- EXERCISE INSTRUCTIONS -
Every record shown here must be duplicated without change.

- RECORD EXTRACTS -
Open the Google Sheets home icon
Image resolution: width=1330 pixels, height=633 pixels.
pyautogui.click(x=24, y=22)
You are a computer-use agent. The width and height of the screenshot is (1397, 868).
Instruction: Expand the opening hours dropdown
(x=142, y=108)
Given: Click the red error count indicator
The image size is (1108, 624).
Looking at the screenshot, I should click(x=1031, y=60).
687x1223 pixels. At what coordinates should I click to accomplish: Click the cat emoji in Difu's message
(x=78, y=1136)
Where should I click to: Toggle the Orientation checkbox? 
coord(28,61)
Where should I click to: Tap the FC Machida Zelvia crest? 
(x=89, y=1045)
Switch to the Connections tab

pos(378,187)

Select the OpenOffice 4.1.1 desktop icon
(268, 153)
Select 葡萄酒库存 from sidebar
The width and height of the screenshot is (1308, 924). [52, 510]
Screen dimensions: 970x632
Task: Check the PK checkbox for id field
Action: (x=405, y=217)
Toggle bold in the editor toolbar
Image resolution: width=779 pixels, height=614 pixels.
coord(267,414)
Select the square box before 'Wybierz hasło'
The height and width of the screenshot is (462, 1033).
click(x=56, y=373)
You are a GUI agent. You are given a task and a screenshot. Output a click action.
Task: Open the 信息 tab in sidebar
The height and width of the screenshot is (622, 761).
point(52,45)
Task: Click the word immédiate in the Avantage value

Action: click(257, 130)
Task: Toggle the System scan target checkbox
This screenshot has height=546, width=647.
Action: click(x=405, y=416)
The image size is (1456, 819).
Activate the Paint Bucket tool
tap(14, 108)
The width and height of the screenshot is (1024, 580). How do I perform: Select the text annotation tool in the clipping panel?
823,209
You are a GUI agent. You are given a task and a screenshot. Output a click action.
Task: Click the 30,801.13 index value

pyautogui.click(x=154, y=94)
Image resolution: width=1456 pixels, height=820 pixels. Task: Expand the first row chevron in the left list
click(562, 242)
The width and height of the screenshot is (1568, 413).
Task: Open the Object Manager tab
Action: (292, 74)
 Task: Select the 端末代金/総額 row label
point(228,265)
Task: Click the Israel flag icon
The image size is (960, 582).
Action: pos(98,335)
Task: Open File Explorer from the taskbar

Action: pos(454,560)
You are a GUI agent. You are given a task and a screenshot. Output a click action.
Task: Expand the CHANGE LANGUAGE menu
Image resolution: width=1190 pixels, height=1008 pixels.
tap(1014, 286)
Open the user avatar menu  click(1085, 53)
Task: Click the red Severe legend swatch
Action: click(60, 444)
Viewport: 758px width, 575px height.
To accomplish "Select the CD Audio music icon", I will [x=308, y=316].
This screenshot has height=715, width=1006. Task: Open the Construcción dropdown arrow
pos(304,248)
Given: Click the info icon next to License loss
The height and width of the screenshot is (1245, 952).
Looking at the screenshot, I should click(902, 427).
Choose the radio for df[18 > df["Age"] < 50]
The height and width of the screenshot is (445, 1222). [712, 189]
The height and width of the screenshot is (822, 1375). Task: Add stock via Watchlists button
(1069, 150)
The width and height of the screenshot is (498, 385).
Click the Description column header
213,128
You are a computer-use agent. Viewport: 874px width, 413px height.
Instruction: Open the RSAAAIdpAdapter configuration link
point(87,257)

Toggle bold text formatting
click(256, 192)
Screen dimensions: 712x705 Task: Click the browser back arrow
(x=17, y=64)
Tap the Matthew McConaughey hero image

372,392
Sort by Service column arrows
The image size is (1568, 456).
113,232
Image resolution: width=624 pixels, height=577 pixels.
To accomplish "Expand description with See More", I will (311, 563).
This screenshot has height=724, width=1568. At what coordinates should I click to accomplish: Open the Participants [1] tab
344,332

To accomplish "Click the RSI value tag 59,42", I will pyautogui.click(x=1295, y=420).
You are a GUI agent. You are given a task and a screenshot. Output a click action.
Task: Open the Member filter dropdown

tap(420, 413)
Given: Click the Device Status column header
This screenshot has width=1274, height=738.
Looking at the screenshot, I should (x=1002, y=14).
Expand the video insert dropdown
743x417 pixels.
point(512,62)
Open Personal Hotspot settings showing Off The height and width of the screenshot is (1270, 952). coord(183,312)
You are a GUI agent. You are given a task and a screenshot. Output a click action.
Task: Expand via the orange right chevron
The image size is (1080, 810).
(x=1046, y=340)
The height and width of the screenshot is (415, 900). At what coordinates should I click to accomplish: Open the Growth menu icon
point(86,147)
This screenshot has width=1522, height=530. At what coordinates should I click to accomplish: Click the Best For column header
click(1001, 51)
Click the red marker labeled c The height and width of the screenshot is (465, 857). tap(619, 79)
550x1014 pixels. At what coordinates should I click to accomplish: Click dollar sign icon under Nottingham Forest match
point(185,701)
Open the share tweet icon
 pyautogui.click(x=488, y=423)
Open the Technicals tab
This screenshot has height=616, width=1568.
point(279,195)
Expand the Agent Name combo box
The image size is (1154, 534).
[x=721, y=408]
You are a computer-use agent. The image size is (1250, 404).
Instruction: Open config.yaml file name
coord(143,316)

- EXERCISE OUTPUT -
Open the Google Sheets home icon
Image resolution: width=1330 pixels, height=633 pixels.
pyautogui.click(x=24, y=22)
You are a computer-use agent. The width and height of the screenshot is (1397, 868).
Instruction: Expand the opening hours dropdown
(x=142, y=108)
Given: Click the red error count indicator
The image size is (1108, 624).
Looking at the screenshot, I should click(x=1031, y=60).
687x1223 pixels. At what coordinates should I click to accomplish: Click the cat emoji in Difu's message
(x=78, y=1136)
Where should I click to: Toggle the Orientation checkbox? 
coord(28,61)
Where should I click to: Tap the FC Machida Zelvia crest? 
(x=89, y=1045)
Switch to the Connections tab

pos(378,187)

Select the OpenOffice 4.1.1 desktop icon
(268, 153)
Select 葡萄酒库存 from sidebar
The width and height of the screenshot is (1308, 924). [52, 510]
Screen dimensions: 970x632
Task: Check the PK checkbox for id field
Action: (x=405, y=217)
Toggle bold in the editor toolbar
Image resolution: width=779 pixels, height=614 pixels.
coord(267,414)
Select the square box before 'Wybierz hasło'
The height and width of the screenshot is (462, 1033).
click(x=56, y=373)
You are a GUI agent. You are given a task and a screenshot. Output a click action.
Task: Open the 信息 tab in sidebar
The height and width of the screenshot is (622, 761).
point(52,45)
Task: Click the word immédiate in the Avantage value

Action: click(257, 130)
Task: Toggle the System scan target checkbox
This screenshot has height=546, width=647.
Action: click(x=405, y=416)
The image size is (1456, 819).
Activate the Paint Bucket tool
tap(14, 108)
The width and height of the screenshot is (1024, 580). How do I perform: Select the text annotation tool in the clipping panel?
823,209
You are a GUI agent. You are given a task and a screenshot. Output a click action.
Task: Click the 30,801.13 index value

pyautogui.click(x=154, y=94)
Image resolution: width=1456 pixels, height=820 pixels. Task: Expand the first row chevron in the left list
click(562, 242)
The width and height of the screenshot is (1568, 413).
Task: Open the Object Manager tab
Action: (292, 74)
 Task: Select the 端末代金/総額 row label
point(228,265)
Task: Click the Israel flag icon
The image size is (960, 582).
Action: pos(98,335)
Task: Open File Explorer from the taskbar

Action: pos(454,560)
You are a GUI agent. You are given a task and a screenshot. Output a click action.
Task: Expand the CHANGE LANGUAGE menu
Image resolution: width=1190 pixels, height=1008 pixels.
tap(1014, 286)
Open the user avatar menu  click(1085, 53)
Task: Click the red Severe legend swatch
Action: click(60, 444)
Viewport: 758px width, 575px height.
To accomplish "Select the CD Audio music icon", I will [x=308, y=316].
This screenshot has height=715, width=1006. Task: Open the Construcción dropdown arrow
pos(304,248)
Given: Click the info icon next to License loss
The height and width of the screenshot is (1245, 952).
Looking at the screenshot, I should click(902, 427).
Choose the radio for df[18 > df["Age"] < 50]
The height and width of the screenshot is (445, 1222). [712, 189]
The height and width of the screenshot is (822, 1375). Task: Add stock via Watchlists button
(1069, 150)
The width and height of the screenshot is (498, 385).
Click the Description column header
213,128
You are a computer-use agent. Viewport: 874px width, 413px height.
Instruction: Open the RSAAAIdpAdapter configuration link
point(87,257)

Toggle bold text formatting
click(256, 192)
Screen dimensions: 712x705 Task: Click the browser back arrow
(x=17, y=64)
Tap the Matthew McConaughey hero image

372,392
Sort by Service column arrows
The image size is (1568, 456).
113,232
Image resolution: width=624 pixels, height=577 pixels.
To accomplish "Expand description with See More", I will (311, 563).
This screenshot has height=724, width=1568. At what coordinates should I click to accomplish: Open the Participants [1] tab
344,332

To accomplish "Click the RSI value tag 59,42", I will pyautogui.click(x=1295, y=420).
You are a GUI agent. You are given a task and a screenshot. Output a click action.
Task: Open the Member filter dropdown

tap(420, 413)
Given: Click the Device Status column header
This screenshot has width=1274, height=738.
Looking at the screenshot, I should (x=1002, y=14).
Expand the video insert dropdown
743x417 pixels.
point(512,62)
Open Personal Hotspot settings showing Off The height and width of the screenshot is (1270, 952). coord(183,312)
You are a GUI agent. You are given a task and a screenshot. Output a click action.
Task: Expand via the orange right chevron
The image size is (1080, 810).
(x=1046, y=340)
The height and width of the screenshot is (415, 900). At what coordinates should I click to accomplish: Open the Growth menu icon
point(86,147)
This screenshot has width=1522, height=530. At what coordinates should I click to accomplish: Click the Best For column header
click(1001, 51)
Click the red marker labeled c The height and width of the screenshot is (465, 857). tap(619, 79)
550x1014 pixels. At what coordinates should I click to accomplish: Click dollar sign icon under Nottingham Forest match
point(185,701)
Open the share tweet icon
 pyautogui.click(x=488, y=423)
Open the Technicals tab
This screenshot has height=616, width=1568.
point(279,195)
Expand the Agent Name combo box
The image size is (1154, 534).
[x=721, y=408]
You are a computer-use agent. The image size is (1250, 404).
Instruction: Open config.yaml file name
coord(143,316)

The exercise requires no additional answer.